>> begin
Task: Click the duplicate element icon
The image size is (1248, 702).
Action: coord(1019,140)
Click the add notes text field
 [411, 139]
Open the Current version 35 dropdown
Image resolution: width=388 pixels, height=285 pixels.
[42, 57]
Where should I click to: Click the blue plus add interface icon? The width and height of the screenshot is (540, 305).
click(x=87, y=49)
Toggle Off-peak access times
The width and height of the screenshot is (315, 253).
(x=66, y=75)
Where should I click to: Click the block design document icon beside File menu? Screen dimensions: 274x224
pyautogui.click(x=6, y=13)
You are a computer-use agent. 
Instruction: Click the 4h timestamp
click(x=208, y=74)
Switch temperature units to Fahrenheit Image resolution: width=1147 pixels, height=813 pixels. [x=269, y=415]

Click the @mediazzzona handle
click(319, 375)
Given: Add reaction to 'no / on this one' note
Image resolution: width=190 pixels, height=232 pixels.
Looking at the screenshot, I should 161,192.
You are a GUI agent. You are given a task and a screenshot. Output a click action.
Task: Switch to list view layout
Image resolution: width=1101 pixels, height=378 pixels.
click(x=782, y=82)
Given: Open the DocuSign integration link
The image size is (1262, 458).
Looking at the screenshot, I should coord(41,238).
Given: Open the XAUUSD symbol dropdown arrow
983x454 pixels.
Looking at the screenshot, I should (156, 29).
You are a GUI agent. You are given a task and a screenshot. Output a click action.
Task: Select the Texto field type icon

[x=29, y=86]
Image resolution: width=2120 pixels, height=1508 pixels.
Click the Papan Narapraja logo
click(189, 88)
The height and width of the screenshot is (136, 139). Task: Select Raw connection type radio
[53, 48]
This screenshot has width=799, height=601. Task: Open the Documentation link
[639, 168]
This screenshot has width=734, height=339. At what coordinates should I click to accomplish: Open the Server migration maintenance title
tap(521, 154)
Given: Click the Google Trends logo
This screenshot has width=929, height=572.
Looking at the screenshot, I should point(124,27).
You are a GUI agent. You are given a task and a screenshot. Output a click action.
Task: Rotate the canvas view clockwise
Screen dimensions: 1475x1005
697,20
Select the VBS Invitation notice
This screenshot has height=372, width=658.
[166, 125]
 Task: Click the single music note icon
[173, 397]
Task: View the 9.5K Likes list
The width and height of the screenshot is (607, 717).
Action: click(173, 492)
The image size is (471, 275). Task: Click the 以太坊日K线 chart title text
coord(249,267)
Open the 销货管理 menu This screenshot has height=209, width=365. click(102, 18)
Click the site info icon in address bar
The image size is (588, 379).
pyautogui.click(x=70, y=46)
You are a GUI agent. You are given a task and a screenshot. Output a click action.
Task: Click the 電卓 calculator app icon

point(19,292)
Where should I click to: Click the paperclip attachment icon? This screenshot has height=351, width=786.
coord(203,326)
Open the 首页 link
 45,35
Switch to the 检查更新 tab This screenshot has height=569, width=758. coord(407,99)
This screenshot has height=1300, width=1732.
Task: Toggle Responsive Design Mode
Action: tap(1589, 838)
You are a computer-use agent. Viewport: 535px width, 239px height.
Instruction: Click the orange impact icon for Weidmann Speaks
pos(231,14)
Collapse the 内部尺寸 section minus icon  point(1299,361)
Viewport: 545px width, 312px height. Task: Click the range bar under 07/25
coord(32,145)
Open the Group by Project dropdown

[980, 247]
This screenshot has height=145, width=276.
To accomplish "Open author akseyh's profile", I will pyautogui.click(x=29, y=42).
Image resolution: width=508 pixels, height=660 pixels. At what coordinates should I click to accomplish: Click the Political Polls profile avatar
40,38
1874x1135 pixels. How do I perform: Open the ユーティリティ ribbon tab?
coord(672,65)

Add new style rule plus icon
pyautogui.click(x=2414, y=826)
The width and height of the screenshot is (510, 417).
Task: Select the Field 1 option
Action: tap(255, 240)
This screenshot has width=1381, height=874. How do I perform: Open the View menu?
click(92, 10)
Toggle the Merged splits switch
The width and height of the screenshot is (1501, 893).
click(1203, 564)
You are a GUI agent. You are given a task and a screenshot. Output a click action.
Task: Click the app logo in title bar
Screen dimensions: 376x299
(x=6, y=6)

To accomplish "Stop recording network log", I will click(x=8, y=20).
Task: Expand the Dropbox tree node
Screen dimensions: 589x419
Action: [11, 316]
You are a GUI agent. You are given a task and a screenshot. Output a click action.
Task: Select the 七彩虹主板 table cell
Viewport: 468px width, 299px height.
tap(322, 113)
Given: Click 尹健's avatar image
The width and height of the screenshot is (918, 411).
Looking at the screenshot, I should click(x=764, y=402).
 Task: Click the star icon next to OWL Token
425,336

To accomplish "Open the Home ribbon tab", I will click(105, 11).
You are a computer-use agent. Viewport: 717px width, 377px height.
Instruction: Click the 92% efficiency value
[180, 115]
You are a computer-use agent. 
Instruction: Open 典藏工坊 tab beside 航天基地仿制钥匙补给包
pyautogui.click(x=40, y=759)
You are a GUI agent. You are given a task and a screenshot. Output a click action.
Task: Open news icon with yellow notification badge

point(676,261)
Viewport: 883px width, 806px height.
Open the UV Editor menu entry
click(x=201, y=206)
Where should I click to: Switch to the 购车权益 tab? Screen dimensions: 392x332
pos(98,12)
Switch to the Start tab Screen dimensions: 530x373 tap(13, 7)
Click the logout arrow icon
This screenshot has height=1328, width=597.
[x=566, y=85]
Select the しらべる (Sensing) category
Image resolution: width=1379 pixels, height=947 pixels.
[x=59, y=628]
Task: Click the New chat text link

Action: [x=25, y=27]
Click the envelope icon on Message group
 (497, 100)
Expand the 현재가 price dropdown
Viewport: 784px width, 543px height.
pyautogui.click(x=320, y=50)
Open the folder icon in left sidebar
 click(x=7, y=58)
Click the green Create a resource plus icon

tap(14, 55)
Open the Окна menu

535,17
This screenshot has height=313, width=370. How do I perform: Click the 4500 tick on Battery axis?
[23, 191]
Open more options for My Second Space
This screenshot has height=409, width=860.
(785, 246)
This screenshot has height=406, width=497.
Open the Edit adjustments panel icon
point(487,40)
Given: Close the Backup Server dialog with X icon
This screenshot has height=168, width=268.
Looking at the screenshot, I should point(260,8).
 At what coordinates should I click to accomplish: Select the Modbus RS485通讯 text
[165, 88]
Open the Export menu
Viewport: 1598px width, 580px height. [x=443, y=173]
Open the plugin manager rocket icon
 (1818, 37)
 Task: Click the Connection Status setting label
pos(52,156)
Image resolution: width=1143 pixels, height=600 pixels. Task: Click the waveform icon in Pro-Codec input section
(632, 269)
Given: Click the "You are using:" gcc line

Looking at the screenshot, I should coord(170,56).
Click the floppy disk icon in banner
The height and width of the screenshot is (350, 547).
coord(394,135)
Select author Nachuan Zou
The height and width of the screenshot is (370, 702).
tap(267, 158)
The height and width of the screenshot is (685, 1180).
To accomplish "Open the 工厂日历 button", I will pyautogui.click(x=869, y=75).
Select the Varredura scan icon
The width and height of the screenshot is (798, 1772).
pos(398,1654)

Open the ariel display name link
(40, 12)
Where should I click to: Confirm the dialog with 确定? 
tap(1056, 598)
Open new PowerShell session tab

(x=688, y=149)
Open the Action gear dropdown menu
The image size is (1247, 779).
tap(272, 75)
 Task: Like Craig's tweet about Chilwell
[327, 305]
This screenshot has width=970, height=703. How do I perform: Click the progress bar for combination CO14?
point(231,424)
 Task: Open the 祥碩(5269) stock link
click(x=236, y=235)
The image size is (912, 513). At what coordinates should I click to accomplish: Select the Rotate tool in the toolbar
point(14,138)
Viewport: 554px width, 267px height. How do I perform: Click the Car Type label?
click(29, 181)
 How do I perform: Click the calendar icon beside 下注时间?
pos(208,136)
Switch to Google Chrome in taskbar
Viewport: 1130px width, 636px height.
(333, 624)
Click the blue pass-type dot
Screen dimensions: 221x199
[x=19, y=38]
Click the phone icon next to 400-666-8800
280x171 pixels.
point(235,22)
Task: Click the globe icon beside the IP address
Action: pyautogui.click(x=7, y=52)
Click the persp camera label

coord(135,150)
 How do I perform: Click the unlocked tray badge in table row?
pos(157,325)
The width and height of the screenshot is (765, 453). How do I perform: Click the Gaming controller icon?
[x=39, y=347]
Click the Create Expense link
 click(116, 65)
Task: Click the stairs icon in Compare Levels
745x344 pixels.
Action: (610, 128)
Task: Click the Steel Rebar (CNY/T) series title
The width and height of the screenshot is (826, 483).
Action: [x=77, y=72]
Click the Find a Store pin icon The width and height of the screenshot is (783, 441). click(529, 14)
>> end
* _What you should do_:
Give the lines of the listing from the line containing "Open the 首页 link" to the line containing "will pyautogui.click(x=29, y=42).", both included, as a Markdown table with the columns Number and Record line. Number each row and leave blank lines out.

* _Right answer_:
| Number | Record line |
|---|---|
| 1 | Open the 首页 link |
| 2 |  45,35 |
| 3 | Switch to the 检查更新 tab This screenshot has height=569, width=758. coord(407,99) |
| 4 | This screenshot has height=1300, width=1732. |
| 5 | Task: Toggle Responsive Design Mode |
| 6 | Action: tap(1589, 838) |
| 7 | You are a computer-use agent. Viewport: 535px width, 239px height. |
| 8 | Instruction: Click the orange impact icon for Weidmann Speaks |
| 9 | pos(231,14) |
| 10 | Collapse the 内部尺寸 section minus icon  point(1299,361) |
| 11 | Viewport: 545px width, 312px height. Task: Click the range bar under 07/25 |
| 12 | coord(32,145) |
| 13 | Open the Group by Project dropdown |
| 14 | [980, 247] |
| 15 | This screenshot has height=145, width=276. |
| 16 | To accomplish "Open author akseyh's profile", I will pyautogui.click(x=29, y=42). |